19 ) PAZAR SOHBETİ ( 2 )

   Goethe, "Schıller' e Mektuplar" da ; " Etkinliğimi artırmadan ya da doğrudan doğruya canlandırıp yaşamıma bir şey katmadan bana yalnızca bilgi veren her şeyden nefret ediyorum" diyordu. Haftanın altı günü, okuduklarımı sizinle paylaşırken, acaba bende nefret uyandırıyor muyum diye merak etmiyor değilim ama gösterdiğiniz ve benim tahminlerimin üzerindeki ilgi, beni gerçekten çok mutlu ediyor. Teşekkür ederim...
   Pazar günlerini mümkün olduğunca alıntılardan, en azından tarihi olanlarından, kaçınarak ve kendi içselliğimi de paylaşarak geçirmek istiyorum. Ne derece başarılı olacağımı zaman gösterecek, ve doğal olarak da sizin beğeniniz...

   Kişi ölünce hemen kaybolmaz. Adı bir süre daha dolanır ortalıkta ve bir an gelir, o ad son kez söylenir. Ondan sonra artık hiç kimse o adı anmaz ve bilmez olur..Kişi o zaman gerçekten ölmüştür işte.. Bu yüzden sanatçılar ve eserleri ölümsüzdür. Yanlış anlaşılmasın, benim tabii ki böyle bir hedefim yok !.. Önemli olan paylaşım.
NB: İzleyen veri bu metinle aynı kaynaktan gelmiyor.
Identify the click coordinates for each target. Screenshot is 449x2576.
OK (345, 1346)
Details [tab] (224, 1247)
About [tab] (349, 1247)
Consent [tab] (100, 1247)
Bu, okuduklarımdan da olabilir, sevdiğim herhangi bir şeyden de.. Sevmediğim veya üzüldüğüm bir şey de olabilir..
Yani kısacası yaşamla ilgili, deneyimlerimle ( ya da yenilen kazıklarla ! ) ilgili de olabilir..

   Her yaşam, bir ağaç gibi, ama ondan çok daha büyük.. Başlangıç olarak bir gövde, sonra da dalların tümü, milyonlarca dal ve her dalla birlikte aynı yöne ilerleyen yeni bir yaşam...Ve belki, yaşamımız, o bir sürü dal da sona erdiğinde, bizim en sonunda değerlendirildiğimiz kavram, ağacın biçimi ve güzelliğidir. Çok fazla yanlış seçim yapmak, çok fazla dal oluşturur ; budaklı, eğri büğrü, çirkin uzantılar.. Çok az dal ise, bizim çok az törel yanlış yaptığımız anlamına gelir ama bunun bir başka anlamı da : mantıklı riskleri göze almamış ve yaşamın zevkini tam olarak çıkarmamış olduğumuzdur..
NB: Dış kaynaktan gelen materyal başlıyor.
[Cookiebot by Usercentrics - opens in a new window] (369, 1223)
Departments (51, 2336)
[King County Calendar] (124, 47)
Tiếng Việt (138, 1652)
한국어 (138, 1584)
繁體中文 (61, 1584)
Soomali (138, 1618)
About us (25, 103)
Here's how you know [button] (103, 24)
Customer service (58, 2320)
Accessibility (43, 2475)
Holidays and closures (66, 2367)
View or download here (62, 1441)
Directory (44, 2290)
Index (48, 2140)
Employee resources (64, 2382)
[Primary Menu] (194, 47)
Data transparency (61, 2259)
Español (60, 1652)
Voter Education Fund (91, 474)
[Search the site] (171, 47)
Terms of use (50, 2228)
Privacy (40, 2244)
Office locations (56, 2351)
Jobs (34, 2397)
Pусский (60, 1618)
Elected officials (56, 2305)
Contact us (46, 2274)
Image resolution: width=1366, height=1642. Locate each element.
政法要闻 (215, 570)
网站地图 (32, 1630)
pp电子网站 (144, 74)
   Yaşamanın sırlarını bileydın
   Ölümün sırlarını da çözerdin ;
   Bugün aklın var, bir şey bildiğin yok :
   Yarın, akılsız, neyi bileceksin ?

   Ne güzel döktürmüş Ömer Hayyam, değil mi ?  
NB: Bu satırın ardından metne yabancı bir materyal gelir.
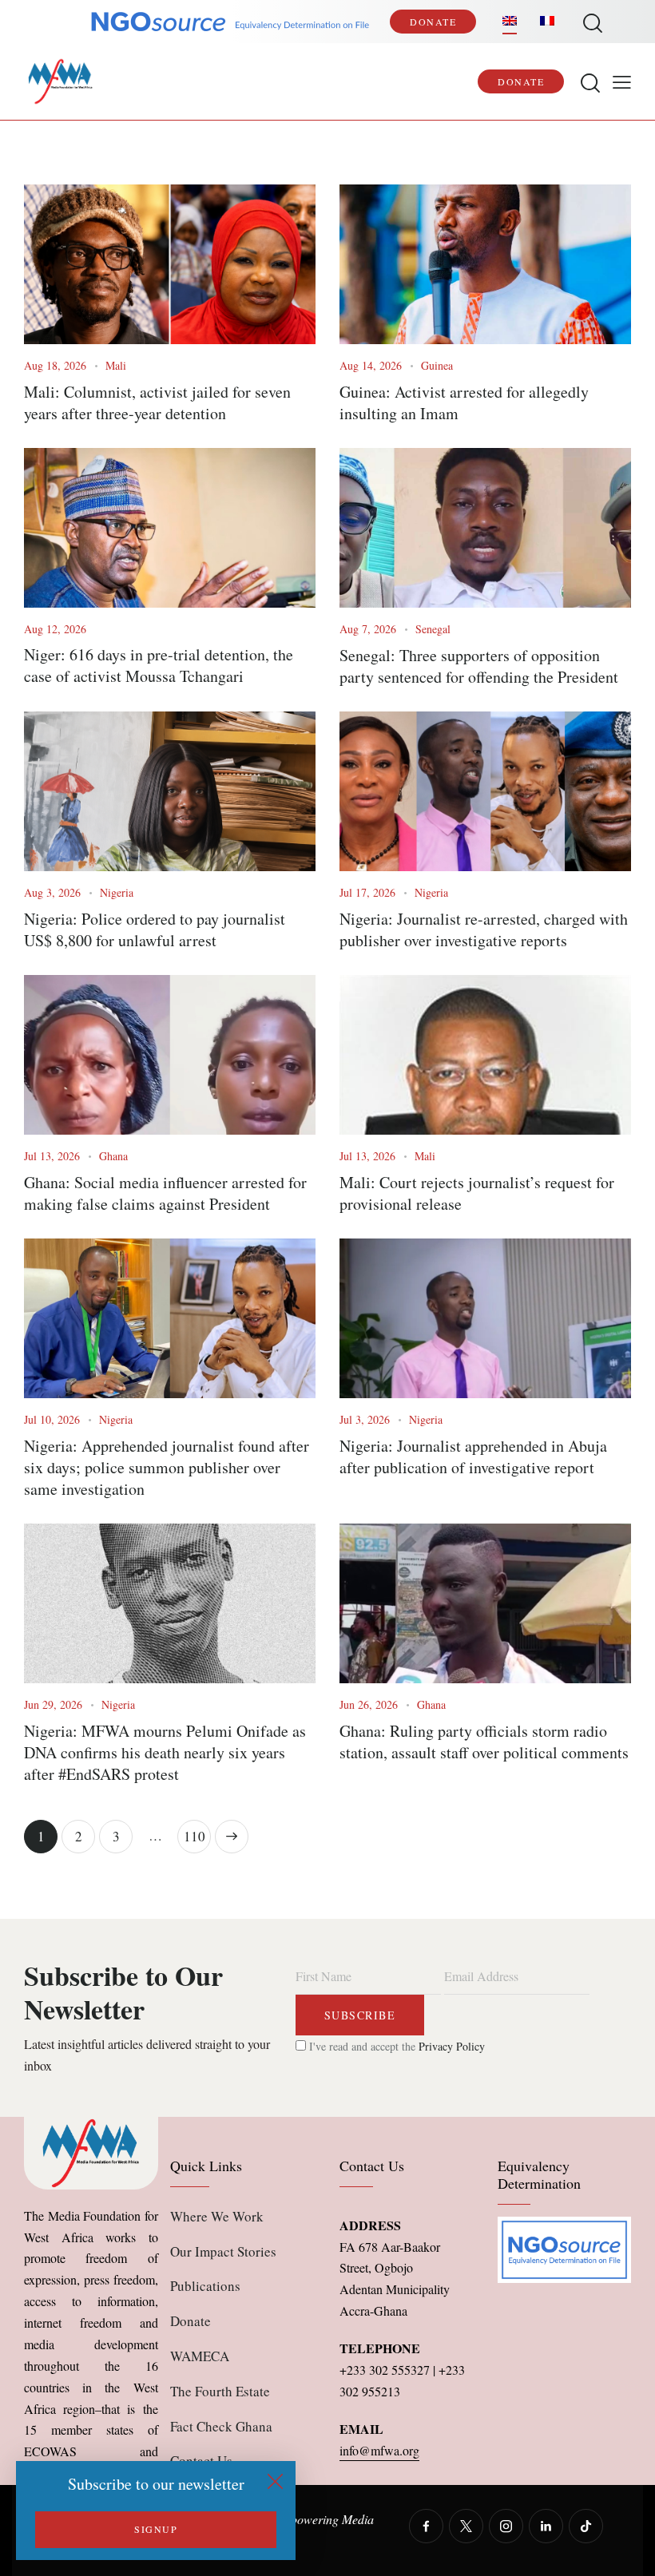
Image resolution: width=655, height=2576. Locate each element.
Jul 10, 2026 (52, 1419)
   Sevdiğim yazarlardan Ayfer Tunç' un "Bir Maniniz Yoksa Annemler Size Gelecek" diye çok şirin bir kitabını okumuştum. 1964 doğumlu yazar, anlattığı 1970' lerdeki çocukluk anılarıyla beni de o günlere götürmüş ve hızla dönen zaman ve yaşam çarkı içinde neleri unutuvermiş olduğumu bir tokat gibi yüzüme çarpmıştı..
   Ne kadar özgür bir çocukluğum olmuştu. Yeşil bahçeler içindeki evler, doya doya doğanın içinde geçen mutlu bir çocukluk..
   Bazen, zamanın kayar gibi bu kadar çabuk geçivermesi kızdırıyor beni !.. İşte o zaman da şu yazı  geliyor aklıma : " Yılların geçmesine öfkelenme, gençliğine yakışan şeyleri gülümseyerek teslim et geçmişe. Yapamayacağın şeylerin, yapabileceklerini engellemesine izin verme.. Ara sıra isyana yönelecek olsan da, hatırla ki kainatı yargılamak imkansızdır. Onun için, kavgalarını sürdürürken bile kendi kendinle barışık ol.. Doğduğun zamanları hatırlar mısın ? Sen ağlarken herkes gülüyordu !.. Öyle bir ömür geçir ki, herkes ağlasın sen öldüğünde.. Sabırlı, sevecen, erdemli ol !.. Unutma ki bütün servetin sensin. Görmeye çalış ki, bütün pisliğine ve kalleşliğine rağmen dünya yine de güzeldir..."

   Şu satırlar da Murathan Mungan' dan : "Benim erken yaşta ağır bir geçmişim oldu. Bazen duygularımız bizden erken yaşlanır ve bizden hayatın geri kalanını alır. Hayatın, kendisini anlayanları cezalandırmasıdır bu."

  Üstüne de Sezen Aksu' dan bir şiir : ÇOCUKLUĞUM NEREDE  ?


                     Böyle miydik ah, böyle miydim ben
                     Sevinçlerle uyanırdım çok eskiden
                     Bu biraz yenilmiş, biraz kaderci
                     Sanki vazgeçilmez hissediş neden ?

                     Anılar serpilir akşam inerken
                     Resimler,sokaklar geçer gönlümden
                     Göğsüme hançer gibi yıllar saplanır
                     Azalır bir gün daha ömrümden

                     Çocukluğum nerede, hani ?
                     Gençliğim nerede ?
                     Ne kadar bol bıraktık onu her yerde...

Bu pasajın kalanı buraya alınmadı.